> Exercise details
Write out the material again, starting with the line containing "Open Gmail from the top navigation bar" and continuing through the end of the material, adding 72 to every coordinate in the answers. Leave the pictures out.

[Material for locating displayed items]
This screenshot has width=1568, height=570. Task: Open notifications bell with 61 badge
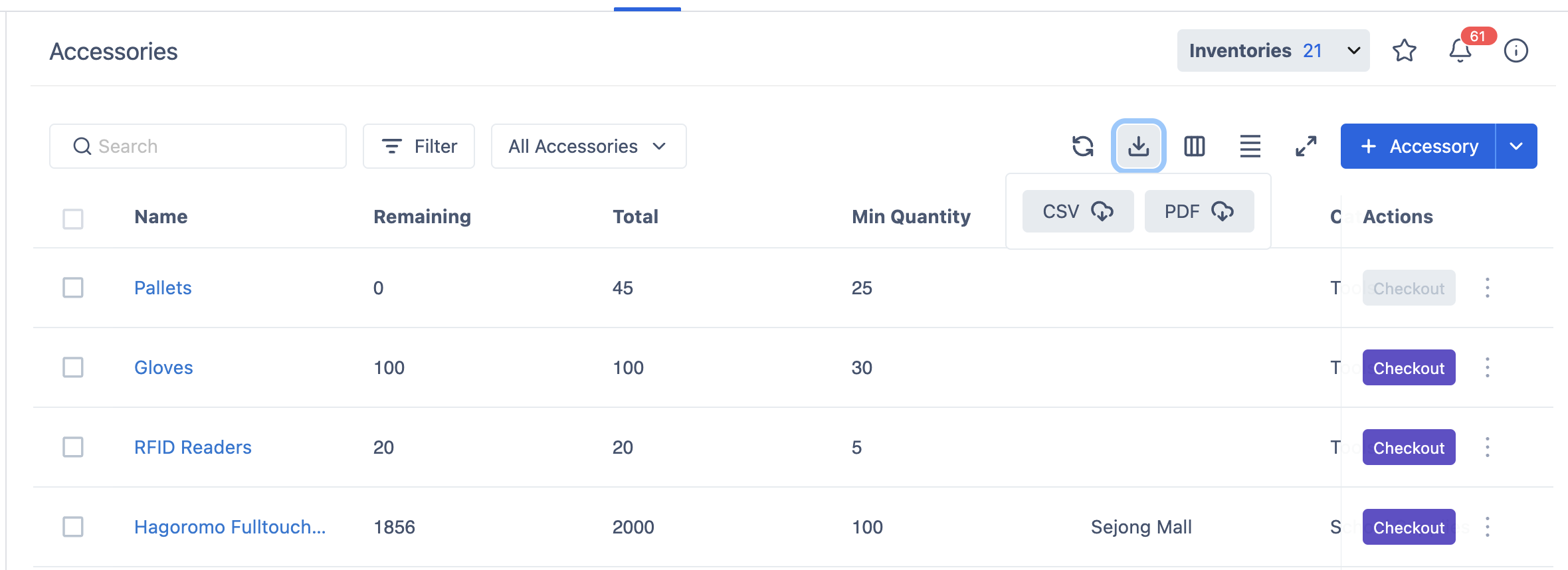[x=1460, y=50]
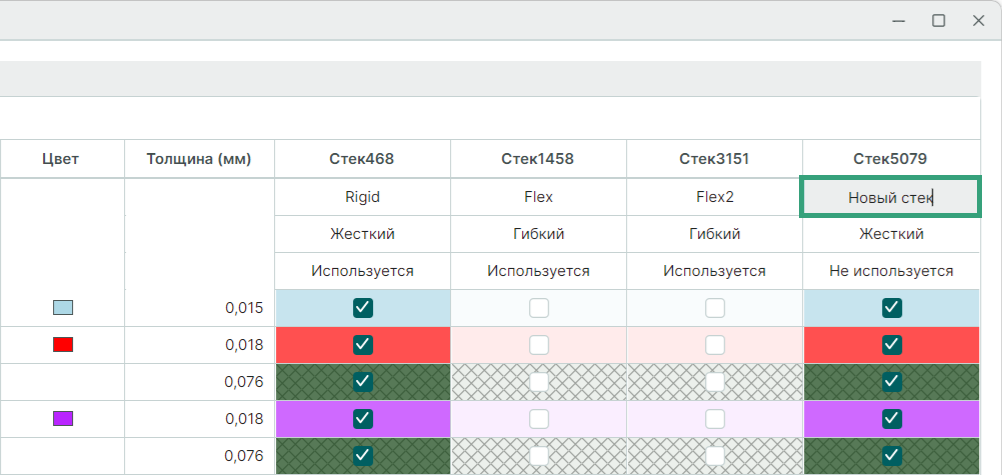Toggle Стек1458 checkbox in light blue row
Viewport: 1002px width, 475px height.
[x=539, y=308]
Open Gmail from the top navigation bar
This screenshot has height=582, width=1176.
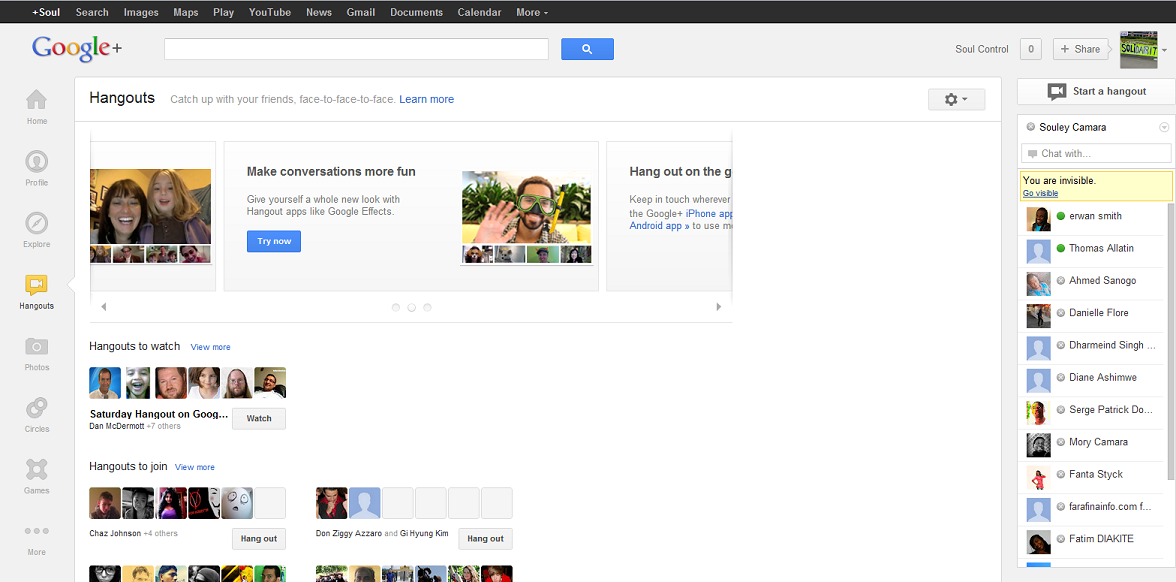361,12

> Response to this task
Open Gmail from the top navigation bar
This screenshot has height=582, width=1176.
433,84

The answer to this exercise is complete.